Un passo avanti nel passato: la SpaceX di Elon Musk è ferma all’Ottocento – nuove polemiche travolgono l’imprenditore

L’eco mediatica degli ultimi mesi non poteva non avere ricadute personali sulle aziende guidate dall’uomo più ricco del mondo. La SpaceX di Elon Musk, infatti, al momento si trova al centro di gloriose polemiche e visionari progetti lunari. Il tutto nel giro di 32 ore. Ma cosa è successo? Facciamo un passo indietro e cerchiamo di capire le mosse del magnate sudafricano.

Lavorare con e per Elon Musk non deve essere semplice, si tratta di un personaggio ingombrante che ha basato anche la sua fortuna più recente sulla scia dell’esagerazione mista a genialità. Insomma, il mondo creato dall’imprenditore è a misura di persone che abbiano il giusto estro creativo, innovazione continua e scelte azzardate.
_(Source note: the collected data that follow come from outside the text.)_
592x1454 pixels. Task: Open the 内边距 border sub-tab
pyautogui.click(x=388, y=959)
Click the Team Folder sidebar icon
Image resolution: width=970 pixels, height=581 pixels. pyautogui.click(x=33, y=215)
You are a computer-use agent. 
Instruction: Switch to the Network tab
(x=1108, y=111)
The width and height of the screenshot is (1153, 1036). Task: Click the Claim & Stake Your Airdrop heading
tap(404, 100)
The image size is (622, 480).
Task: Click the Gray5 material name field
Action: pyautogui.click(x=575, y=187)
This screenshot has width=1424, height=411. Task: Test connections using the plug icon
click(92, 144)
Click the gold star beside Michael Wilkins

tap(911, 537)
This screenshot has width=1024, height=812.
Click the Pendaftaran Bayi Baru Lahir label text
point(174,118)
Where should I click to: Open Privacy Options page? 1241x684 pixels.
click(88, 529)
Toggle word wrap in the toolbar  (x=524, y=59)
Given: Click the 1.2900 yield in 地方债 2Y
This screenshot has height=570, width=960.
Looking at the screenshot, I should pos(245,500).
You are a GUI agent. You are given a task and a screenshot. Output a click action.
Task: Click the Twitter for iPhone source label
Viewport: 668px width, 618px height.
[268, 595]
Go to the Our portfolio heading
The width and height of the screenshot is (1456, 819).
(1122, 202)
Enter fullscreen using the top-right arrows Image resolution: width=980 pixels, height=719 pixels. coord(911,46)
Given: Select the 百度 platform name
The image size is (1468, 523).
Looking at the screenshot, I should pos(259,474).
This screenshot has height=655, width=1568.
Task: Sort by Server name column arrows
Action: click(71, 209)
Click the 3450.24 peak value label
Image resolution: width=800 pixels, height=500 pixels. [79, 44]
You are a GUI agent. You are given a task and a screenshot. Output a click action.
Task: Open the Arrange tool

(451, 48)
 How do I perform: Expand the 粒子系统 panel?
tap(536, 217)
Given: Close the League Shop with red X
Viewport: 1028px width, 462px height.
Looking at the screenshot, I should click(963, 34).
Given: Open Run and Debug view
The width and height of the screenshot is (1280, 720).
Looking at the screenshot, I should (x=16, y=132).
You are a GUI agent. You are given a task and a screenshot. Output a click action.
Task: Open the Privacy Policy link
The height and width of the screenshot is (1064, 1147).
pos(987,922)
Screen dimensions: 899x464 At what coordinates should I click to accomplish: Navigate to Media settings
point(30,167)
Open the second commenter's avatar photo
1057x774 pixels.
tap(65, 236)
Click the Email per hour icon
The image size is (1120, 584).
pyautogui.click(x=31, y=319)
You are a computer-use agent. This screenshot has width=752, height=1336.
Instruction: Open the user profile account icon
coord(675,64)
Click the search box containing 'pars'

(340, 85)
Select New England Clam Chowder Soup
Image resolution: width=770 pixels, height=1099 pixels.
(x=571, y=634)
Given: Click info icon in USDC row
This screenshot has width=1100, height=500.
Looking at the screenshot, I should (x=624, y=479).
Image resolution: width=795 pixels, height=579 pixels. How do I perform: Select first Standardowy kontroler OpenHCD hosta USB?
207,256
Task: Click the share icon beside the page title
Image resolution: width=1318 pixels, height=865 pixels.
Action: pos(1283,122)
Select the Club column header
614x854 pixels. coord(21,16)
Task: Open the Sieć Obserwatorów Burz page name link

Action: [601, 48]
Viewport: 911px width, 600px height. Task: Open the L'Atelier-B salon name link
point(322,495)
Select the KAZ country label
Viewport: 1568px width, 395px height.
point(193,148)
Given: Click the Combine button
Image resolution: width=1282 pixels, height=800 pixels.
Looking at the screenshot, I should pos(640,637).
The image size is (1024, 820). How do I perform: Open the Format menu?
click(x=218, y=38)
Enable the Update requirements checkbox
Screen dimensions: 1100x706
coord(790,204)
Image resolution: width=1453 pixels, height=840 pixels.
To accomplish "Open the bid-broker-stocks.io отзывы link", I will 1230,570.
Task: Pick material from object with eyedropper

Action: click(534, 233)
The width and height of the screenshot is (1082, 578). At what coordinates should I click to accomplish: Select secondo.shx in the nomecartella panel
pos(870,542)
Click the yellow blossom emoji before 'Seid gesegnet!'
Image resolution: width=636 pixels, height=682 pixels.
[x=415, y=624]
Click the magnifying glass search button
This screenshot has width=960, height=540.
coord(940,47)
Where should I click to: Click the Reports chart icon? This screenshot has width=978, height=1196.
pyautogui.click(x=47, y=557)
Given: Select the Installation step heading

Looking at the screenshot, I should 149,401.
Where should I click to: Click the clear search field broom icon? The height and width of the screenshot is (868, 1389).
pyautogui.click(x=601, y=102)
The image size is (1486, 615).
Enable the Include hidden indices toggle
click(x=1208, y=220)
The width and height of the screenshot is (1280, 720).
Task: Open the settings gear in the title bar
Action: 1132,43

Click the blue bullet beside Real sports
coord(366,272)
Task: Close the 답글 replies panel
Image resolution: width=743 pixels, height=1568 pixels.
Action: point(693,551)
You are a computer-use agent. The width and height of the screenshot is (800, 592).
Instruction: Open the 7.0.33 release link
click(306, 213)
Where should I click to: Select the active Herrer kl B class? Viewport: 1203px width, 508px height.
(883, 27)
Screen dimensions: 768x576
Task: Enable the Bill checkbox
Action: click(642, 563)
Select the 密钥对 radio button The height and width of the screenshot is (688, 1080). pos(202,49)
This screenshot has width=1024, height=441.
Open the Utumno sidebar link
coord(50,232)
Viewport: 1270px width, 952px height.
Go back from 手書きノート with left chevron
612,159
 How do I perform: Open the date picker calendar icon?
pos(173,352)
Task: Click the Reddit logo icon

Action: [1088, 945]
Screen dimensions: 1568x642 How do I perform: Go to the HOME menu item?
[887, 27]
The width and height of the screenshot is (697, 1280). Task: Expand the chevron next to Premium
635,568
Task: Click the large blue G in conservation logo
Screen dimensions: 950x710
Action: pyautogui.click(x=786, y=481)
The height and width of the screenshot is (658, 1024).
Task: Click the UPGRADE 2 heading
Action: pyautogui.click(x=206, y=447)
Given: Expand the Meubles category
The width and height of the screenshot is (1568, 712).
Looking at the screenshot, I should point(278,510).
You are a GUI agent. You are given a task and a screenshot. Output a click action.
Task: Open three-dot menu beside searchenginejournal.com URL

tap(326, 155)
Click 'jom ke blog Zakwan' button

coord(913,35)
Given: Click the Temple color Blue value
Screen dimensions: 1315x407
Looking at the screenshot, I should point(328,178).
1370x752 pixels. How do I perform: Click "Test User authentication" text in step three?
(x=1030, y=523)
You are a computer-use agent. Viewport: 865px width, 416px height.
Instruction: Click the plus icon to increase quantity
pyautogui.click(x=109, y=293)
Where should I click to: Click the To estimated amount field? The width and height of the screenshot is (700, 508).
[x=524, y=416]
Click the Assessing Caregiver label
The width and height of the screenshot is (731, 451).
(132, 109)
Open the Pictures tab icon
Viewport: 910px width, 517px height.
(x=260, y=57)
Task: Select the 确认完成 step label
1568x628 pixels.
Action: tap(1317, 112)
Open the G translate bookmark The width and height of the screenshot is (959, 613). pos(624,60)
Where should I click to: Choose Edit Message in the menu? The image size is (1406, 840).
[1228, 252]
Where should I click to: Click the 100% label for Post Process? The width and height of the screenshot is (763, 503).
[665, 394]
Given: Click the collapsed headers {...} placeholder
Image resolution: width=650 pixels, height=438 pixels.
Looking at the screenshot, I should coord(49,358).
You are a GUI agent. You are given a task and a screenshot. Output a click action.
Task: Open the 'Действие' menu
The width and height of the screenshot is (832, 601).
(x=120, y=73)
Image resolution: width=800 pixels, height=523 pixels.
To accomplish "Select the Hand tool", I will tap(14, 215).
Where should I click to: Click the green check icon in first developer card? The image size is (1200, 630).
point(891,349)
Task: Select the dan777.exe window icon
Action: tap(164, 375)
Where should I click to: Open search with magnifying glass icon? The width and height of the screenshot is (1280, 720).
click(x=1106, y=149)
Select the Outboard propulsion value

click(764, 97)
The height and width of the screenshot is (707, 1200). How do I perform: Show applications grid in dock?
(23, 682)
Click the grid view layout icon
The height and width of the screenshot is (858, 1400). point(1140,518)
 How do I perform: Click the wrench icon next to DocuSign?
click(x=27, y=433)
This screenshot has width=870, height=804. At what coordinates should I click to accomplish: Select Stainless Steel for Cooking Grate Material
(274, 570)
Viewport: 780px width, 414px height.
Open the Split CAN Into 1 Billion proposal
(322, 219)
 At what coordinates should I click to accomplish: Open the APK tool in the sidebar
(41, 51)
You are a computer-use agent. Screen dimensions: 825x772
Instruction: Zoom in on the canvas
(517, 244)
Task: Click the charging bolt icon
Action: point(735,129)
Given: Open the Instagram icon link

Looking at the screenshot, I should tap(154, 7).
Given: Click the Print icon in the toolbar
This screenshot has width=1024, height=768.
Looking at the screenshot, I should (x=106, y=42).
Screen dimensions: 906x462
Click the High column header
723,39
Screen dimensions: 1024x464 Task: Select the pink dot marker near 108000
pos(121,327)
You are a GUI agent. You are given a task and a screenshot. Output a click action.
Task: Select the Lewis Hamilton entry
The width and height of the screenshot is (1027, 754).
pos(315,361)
E SpaceX ne sa qualcosa.

Elon Musk
Fonte: Instagram @elonmusk

L’azienda aerospaziale è stata fondata da Musk nel lontano 2002. Col tempo la sua importanza, nonché il suo valore strategico, è cresciuto a dismisura, portando il magnate sudafricano a puntare sempre più alto, con obiettivi extraterrestri. La mente visionaria e proiettata sempre al futuro di Musk, infatti, ha deciso – insieme allo scultore americano Jeff Koons – di inviare ben 125 sculture in miniatura sulla Luna.

Come riportato dal ‘Daily Mail’, si tratta di statue riguardanti le “fasi lunari” e saranno vendute come Nft, ovvero avranno un certificato che ne attesti l’autenticità, l’unicità, nonché la proprietà di quell’oggetto digitale. Per essere poi certi dell’allunaggio, chiunque abbia comprato le sculture, riceverà sia una foto che indica la posizione esatta della statua sulla Luna, sia una scultura che contiene una pietra preziosa. Tutto questo a circa 384.400 chilometri di distanza dalla Terra.

Eppure, Elon Musk dà e lo stesso Elon Musk toglie. L’eco mediatica degli ultimi mesi, infatti, non poteva non avere ricadute personali sulle aziende guidate dall’uomo più ricco del mondo. La SpaceX al momento si trova al centro di gloriose polemiche e visionari progetti lunari. Il tutto nel giro di 32 ore. Ma cosa è successo? Facciamo un passo indietro e cerchiamo di capire le mosse del magnate sudafricano.

Visionario sì, ma in un mondo egoriferito

Non sempre è tutto rose e fiori e dipendenti di SpaceX lo sanno molto bene. Chi possiede potere, successo e fama spesso è vittima di sé stesso, perché tutto ruota attorno al proprio consenso che non può e non deve essere minato in alcun modo. Ecco perché si può definire certamente Elon Musk una mente visionaria, ma in un mondo egoriferito che non accetta critiche, soprattutto se intestine.

Jeff Koons

Sono stati licenziati nell’arco di 32 ore circa, cinque dipendenti della SpaceX. Come riportato dal Guardian, la colpa del loro licenziamento sarebbe aver pubblicato e condiviso una lettera, firmata da 404 dipendenti, che criticava apertamente l’operato degli ultimi mesi di Musk. Nella lettera si legge come l’imprenditorie sia diventato “una frequente fonte di distrazione e imbarazzo”, tanto da richiedere un intervento repentino alla società per tenerlo a bada.

I dipendenti, infatti, non hanno gradito le polemiche legate alla compravendita di Twitter – è stato ripristinato l’account Twitter di Donald Trump – ma soprattutto l’accusa di molestie sessuali avanzata proprio da un’ex dipendente della SpaceX. L’imprenditore in quell’occasione denudatosi nella cabina personale del suo jet, si sarebbe fatto trovare col pene di fuori nell’attesa che arrivasse hostess, alla quale avrebbe chiesto un massaggio erotico con Happy Ending. Ma Musk rigetta tutte le accuse e licenzia – a mo’ di monito – chi non è d’accordo col suo spirito imprenditoriale.